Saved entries
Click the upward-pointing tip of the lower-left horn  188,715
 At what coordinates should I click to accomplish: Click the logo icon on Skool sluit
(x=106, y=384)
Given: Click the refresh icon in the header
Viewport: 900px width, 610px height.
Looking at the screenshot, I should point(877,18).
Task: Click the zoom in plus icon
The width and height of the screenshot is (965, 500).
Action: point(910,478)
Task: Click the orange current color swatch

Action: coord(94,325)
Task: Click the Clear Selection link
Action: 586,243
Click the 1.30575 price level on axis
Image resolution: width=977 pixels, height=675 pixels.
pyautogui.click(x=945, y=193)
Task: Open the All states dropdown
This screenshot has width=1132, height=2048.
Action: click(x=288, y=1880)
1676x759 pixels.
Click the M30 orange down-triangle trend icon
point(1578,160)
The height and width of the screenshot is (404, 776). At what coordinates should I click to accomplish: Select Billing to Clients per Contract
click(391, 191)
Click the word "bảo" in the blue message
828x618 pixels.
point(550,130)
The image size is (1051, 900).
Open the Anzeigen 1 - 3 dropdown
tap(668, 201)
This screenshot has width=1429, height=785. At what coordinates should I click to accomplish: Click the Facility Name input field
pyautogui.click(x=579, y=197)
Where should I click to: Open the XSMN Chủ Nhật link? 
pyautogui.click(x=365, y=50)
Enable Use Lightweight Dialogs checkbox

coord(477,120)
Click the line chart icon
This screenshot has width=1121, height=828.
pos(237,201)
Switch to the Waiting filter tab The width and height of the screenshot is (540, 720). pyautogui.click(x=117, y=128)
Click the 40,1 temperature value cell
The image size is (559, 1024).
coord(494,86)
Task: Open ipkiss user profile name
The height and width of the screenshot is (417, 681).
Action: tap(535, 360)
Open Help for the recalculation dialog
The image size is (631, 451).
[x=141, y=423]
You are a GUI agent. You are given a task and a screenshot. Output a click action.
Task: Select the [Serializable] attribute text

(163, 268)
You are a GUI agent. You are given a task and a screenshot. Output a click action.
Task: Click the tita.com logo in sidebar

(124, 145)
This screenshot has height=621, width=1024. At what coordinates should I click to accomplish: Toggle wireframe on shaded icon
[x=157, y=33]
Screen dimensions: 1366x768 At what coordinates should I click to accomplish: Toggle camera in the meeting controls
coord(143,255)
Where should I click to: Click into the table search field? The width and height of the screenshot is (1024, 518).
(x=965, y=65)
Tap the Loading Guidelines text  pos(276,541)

**Prompt**
Restate each entry exactly, skipping none.

**Written answer**
Click the upward-pointing tip of the lower-left horn  188,715
 At what coordinates should I click to accomplish: Click the logo icon on Skool sluit
(x=106, y=384)
Given: Click the refresh icon in the header
Viewport: 900px width, 610px height.
Looking at the screenshot, I should point(877,18).
Task: Click the zoom in plus icon
The width and height of the screenshot is (965, 500).
Action: point(910,478)
Task: Click the orange current color swatch

Action: coord(94,325)
Task: Click the Clear Selection link
Action: 586,243
Click the 1.30575 price level on axis
Image resolution: width=977 pixels, height=675 pixels.
pyautogui.click(x=945, y=193)
Task: Open the All states dropdown
This screenshot has width=1132, height=2048.
Action: click(x=288, y=1880)
1676x759 pixels.
Click the M30 orange down-triangle trend icon
point(1578,160)
The height and width of the screenshot is (404, 776). At what coordinates should I click to accomplish: Select Billing to Clients per Contract
click(391, 191)
Click the word "bảo" in the blue message
828x618 pixels.
point(550,130)
The image size is (1051, 900).
Open the Anzeigen 1 - 3 dropdown
tap(668, 201)
This screenshot has width=1429, height=785. At what coordinates should I click to accomplish: Click the Facility Name input field
pyautogui.click(x=579, y=197)
Where should I click to: Open the XSMN Chủ Nhật link? 
pyautogui.click(x=365, y=50)
Enable Use Lightweight Dialogs checkbox

coord(477,120)
Click the line chart icon
This screenshot has width=1121, height=828.
pos(237,201)
Switch to the Waiting filter tab The width and height of the screenshot is (540, 720). pyautogui.click(x=117, y=128)
Click the 40,1 temperature value cell
The image size is (559, 1024).
coord(494,86)
Task: Open ipkiss user profile name
The height and width of the screenshot is (417, 681).
Action: tap(535, 360)
Open Help for the recalculation dialog
The image size is (631, 451).
[x=141, y=423]
You are a GUI agent. You are given a task and a screenshot. Output a click action.
Task: Select the [Serializable] attribute text

(163, 268)
You are a GUI agent. You are given a task and a screenshot. Output a click action.
Task: Click the tita.com logo in sidebar

(124, 145)
This screenshot has height=621, width=1024. At what coordinates should I click to accomplish: Toggle wireframe on shaded icon
[x=157, y=33]
Screen dimensions: 1366x768 At what coordinates should I click to accomplish: Toggle camera in the meeting controls
coord(143,255)
Where should I click to: Click into the table search field? The width and height of the screenshot is (1024, 518).
(x=965, y=65)
Tap the Loading Guidelines text  pos(276,541)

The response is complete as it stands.